Some sources of these oils are:
- Canola, corn, olive, safflower, sesame, sunflower, and soybean oils
- Nuts such as walnuts, almonds, and pine nuts
- Nut and seed butters
- Salmon and trout
- Seeds such as sesame, sunflower, pumpkin, or flax Avocados
Smoking increases the risk
Smoking increases the risk of coronary heart disease by itself. When it acts with other factors, it greatly increases risk. Smoking increases blood pressure, decreases exercise tolerance and increases the tendency for the blood to clot. Smoking also increases the risk of recurrent coronary heart disease after bypass surgery.
Cigarette smoking is the most important risk factor for young men and women. It produces a greater relative risk in persons under age 50 than in those over 50.
Women who smoke and use oral contraceptives greatly increase their risk of coronary heart disease and stroke compared with nonsmoking women who use oral contraceptives.
Smoking decreases HDL (good) cholesterol. Cigarette smoking combined with a family history of heart disease also seems to greatly increase the risk for heart disease. You will thank yourself one day for quitting smoking. The health benefits start almost immediately and within a few years of quitting smoking your risk of stroke and coronary artery disease is similar to those of non-smokers. We can help with resources and tools for the healthiest decision you make to quit smoking.
Physiotherapy and cardiac rehabilitation
The physiotherapist has a central role in the physical and educational components of CR programs. Physiotherapists Prescribe individualized exercise programmes that contribute to the education programs on lifestyle
Also take a note of the following:
- Changes, such as smoking cessation.
- CR programs are delivered in public facilities and in the community and home settings.
- CR Programs, in which a physiotherapist is centrally involved, are highly effective for improving the Individual’s health outcomes.
Impact on Patient Experience
The involvement of the physiotherapist in the delivery of CR programs improves patient compliance and results in better health outcomes for participants.
- CR programs can be delivered at home or in a facility and both delivery models are equally effective at improving health outcomes.

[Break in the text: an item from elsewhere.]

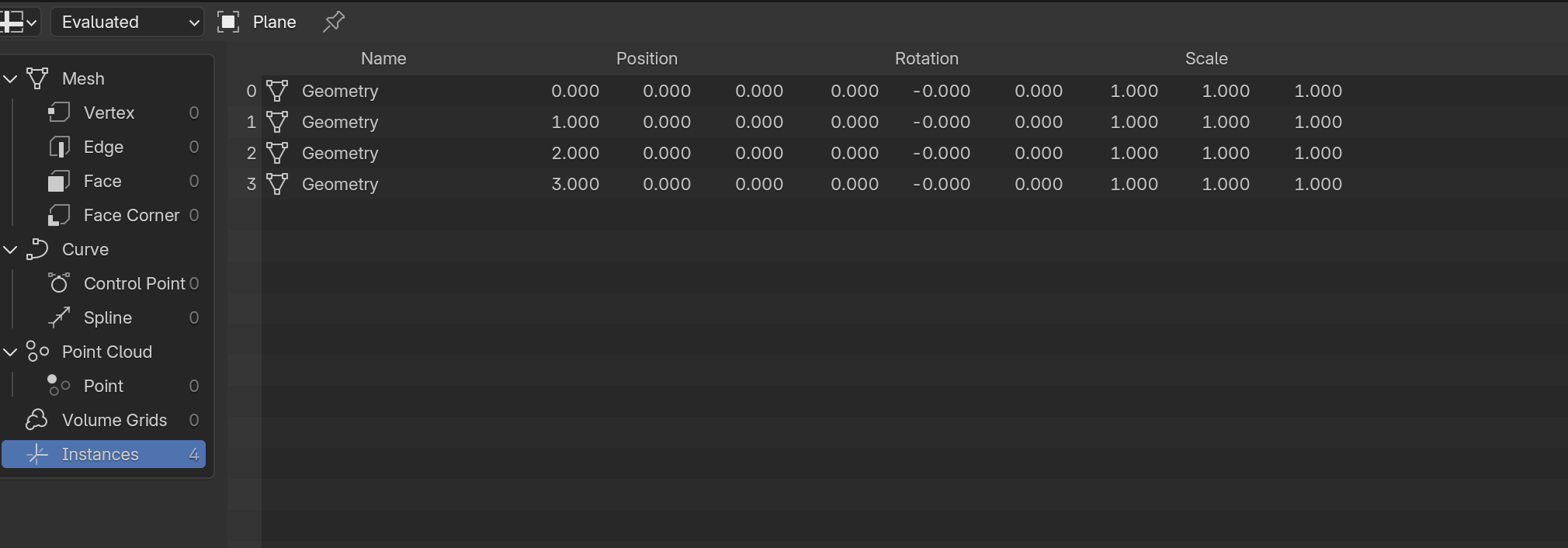
Task: Click the Geometry name in row 2
Action: pos(340,153)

- Physiotherapy in CR provides tailored care that leads to improvements in physical and psychosocial function and high patient satisfaction
CR programmes that include physiotherapy are an effective low-risk intervention that emphasizes exercise, education and lifestyle modifications. CR increases physical activity in patients following cardiac events and encourages the adoption of healthy behaviours leading to a reduction in the rate of hospitalization, subsequent cardiovascular events and mortality. Physiotherapists support the transition from hospital to on-going community services.